Oh it is hard, so hard.  But what is this . . .

In the midst of this my complaint to you, I open up the drawer of my ancient old metal desk looking for a pen to write down numbers from a phone message and what do I find?  (Ah, so that's where my bike chick button got to!  And lipstick? And - - - )

It is, I conclude, a message from my Muse who says:

Darlin', get over yourself, will you? 

This singing you call writing, it's just what humans do.  It's your own distinctive call.  How the rest of us know where you're perching.

Me and the rest of the universe, we love you, but stop fooling yourself, will you?  Stop worrying about doing the thing justice.  That's my job.  Your job is just to jab holes in the curtain to let my light through.

Each word is a pinprick.

Eat the chocolate, love.

And then write the words.

Stop slowing down the process with all the anti-.

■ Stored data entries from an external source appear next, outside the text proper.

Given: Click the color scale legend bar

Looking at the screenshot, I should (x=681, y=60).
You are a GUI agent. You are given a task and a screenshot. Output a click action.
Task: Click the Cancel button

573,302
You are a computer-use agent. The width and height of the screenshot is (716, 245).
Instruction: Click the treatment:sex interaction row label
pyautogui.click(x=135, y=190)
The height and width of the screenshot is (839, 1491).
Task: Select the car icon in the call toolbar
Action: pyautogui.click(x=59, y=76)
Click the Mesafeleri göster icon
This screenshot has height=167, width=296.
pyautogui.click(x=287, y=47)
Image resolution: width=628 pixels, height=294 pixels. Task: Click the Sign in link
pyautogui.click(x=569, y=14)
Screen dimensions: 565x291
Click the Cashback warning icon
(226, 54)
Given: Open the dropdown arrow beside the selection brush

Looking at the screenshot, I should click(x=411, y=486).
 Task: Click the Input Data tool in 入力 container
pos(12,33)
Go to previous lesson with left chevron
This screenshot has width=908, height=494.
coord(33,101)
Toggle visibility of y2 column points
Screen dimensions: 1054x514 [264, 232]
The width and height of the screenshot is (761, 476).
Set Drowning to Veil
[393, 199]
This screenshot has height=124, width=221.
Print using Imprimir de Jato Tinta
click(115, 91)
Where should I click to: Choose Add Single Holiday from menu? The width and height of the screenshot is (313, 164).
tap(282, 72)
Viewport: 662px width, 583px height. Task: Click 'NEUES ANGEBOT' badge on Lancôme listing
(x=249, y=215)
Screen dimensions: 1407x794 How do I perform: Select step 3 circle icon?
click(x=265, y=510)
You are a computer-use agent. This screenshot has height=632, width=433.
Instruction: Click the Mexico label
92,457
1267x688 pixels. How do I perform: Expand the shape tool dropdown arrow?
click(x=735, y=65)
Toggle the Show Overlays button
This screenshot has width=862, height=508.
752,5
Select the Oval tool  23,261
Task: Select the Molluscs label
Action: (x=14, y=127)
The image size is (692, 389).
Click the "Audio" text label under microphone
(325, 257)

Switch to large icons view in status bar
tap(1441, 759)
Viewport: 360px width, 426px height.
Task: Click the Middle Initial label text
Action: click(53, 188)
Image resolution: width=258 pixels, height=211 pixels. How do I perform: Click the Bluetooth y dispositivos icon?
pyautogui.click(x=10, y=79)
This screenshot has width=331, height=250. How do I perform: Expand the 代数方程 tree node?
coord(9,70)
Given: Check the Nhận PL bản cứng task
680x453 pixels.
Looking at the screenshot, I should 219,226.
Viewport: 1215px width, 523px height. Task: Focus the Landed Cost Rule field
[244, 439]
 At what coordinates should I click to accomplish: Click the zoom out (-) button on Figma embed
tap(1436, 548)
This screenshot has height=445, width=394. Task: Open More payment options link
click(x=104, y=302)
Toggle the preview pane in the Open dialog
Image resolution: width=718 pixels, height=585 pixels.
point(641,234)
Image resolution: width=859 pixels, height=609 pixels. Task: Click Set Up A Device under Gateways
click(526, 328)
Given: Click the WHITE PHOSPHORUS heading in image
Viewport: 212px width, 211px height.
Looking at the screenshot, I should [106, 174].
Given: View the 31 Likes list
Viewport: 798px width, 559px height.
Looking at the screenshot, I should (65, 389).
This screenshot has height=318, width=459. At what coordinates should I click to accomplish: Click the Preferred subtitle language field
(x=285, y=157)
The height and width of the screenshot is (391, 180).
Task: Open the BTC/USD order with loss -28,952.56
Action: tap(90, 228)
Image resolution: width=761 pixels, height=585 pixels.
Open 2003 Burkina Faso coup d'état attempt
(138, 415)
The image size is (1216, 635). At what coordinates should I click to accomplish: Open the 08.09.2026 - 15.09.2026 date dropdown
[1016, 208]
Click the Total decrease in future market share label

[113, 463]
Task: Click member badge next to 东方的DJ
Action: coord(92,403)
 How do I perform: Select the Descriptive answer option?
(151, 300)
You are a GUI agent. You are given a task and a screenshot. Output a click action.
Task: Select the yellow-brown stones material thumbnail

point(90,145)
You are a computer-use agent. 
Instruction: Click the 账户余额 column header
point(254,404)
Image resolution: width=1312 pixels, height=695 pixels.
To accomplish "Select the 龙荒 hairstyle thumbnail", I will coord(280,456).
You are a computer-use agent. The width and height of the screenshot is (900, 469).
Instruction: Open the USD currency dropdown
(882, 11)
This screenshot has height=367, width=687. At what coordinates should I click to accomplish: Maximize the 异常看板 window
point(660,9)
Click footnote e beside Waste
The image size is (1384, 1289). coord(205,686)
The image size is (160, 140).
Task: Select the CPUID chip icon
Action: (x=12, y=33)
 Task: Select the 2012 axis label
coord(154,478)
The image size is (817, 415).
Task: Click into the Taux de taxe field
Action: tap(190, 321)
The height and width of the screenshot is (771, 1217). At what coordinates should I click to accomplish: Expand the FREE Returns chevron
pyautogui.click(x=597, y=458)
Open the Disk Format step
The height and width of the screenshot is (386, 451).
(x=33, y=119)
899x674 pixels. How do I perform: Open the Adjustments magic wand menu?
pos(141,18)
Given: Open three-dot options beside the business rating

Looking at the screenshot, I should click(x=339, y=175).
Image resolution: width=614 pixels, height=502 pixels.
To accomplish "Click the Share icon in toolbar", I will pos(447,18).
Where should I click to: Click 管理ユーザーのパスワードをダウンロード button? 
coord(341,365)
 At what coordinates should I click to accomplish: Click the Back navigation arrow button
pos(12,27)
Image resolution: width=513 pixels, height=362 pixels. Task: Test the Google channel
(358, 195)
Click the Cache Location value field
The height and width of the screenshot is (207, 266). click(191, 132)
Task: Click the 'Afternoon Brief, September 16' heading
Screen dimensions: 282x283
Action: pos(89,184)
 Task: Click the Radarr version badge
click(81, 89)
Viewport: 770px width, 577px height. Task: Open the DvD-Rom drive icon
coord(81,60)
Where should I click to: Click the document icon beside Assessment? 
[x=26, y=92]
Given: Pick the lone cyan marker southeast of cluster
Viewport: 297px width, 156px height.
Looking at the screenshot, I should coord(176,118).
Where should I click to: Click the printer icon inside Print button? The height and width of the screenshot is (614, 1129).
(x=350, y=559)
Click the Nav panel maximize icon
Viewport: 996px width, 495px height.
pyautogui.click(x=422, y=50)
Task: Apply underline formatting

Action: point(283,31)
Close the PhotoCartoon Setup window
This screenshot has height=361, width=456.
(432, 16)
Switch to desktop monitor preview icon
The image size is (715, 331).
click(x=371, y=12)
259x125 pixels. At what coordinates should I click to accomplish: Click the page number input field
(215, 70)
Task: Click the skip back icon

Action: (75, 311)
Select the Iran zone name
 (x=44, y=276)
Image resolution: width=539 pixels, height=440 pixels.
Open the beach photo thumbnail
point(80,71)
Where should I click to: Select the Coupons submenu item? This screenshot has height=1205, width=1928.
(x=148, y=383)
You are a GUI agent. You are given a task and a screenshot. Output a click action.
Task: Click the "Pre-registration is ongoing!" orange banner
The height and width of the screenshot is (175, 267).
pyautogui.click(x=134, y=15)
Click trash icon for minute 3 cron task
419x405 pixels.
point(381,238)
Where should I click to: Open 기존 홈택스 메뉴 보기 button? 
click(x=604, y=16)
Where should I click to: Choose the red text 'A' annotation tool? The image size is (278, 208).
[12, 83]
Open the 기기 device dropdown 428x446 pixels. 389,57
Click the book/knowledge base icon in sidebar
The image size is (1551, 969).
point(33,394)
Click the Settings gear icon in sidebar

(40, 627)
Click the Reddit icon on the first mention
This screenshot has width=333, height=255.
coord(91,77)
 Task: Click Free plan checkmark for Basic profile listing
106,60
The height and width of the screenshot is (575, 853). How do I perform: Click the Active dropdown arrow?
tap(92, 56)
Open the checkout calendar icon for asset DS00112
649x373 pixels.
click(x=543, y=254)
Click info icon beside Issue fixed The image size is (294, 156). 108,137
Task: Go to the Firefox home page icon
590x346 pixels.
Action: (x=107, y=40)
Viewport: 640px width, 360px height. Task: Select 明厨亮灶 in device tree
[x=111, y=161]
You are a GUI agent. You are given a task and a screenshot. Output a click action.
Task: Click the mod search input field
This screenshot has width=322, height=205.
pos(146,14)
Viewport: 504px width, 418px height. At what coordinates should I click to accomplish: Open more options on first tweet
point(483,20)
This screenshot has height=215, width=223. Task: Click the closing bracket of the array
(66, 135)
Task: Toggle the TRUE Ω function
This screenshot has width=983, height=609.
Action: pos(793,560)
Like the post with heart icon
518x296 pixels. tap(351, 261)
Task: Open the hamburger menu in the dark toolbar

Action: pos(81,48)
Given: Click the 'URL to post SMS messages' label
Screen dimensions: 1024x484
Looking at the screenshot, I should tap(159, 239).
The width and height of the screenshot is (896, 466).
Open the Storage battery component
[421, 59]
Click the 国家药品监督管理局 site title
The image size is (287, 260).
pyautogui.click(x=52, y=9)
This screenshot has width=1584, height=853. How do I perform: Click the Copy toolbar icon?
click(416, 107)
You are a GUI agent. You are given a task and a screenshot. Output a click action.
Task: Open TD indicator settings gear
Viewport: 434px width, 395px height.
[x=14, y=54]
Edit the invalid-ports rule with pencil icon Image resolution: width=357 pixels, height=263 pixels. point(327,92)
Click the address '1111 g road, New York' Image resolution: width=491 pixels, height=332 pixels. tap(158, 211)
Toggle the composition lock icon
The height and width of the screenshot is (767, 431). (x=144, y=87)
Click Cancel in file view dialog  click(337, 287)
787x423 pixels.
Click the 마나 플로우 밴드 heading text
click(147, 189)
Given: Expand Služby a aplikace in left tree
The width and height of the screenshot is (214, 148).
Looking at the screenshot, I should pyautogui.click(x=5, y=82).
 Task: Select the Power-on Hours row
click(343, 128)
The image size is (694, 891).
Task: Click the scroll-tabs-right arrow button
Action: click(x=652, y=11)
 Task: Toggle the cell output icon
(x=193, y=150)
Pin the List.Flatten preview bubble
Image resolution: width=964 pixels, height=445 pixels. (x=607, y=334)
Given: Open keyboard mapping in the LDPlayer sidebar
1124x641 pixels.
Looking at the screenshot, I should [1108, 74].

And then, for emphasis, the Internet goes down for the rest of the day.  All I can do is write.  Not done yet for the day, but the chocolate kiss only lasts so long and I already need another small celebration -

forward motion!  onward!

9,257 words down  | 40,743 words to go

Friday, November 12, 2010

arctic kite


Upstairs the young people are baking chocolate cake and reading picture books out loud. A mixed group from Middlest's French class. On a kind of field trip to their disappearing childhood, I gather, revisiting a protected pocket of that endangered habitat.

Honestly. I'm surprised they would entertain themselves this way. Aren't you?  Did young people when I was young ever gather like this, so innocently? It was all videos and practicing dance moves when I was young. One house had a foosball table. Sometimes we would go skating - roller (Xanadu anyone?) and ice.  Sometimes we would get a pizza. In other circles, according to reports that were common property at school, there were the keggers and drug partying and the cops showing up. That kind of fun. But boys and girls baking together belonged to the realm of grandmas and Christmas storybooks and the childhoods we all were fleeing.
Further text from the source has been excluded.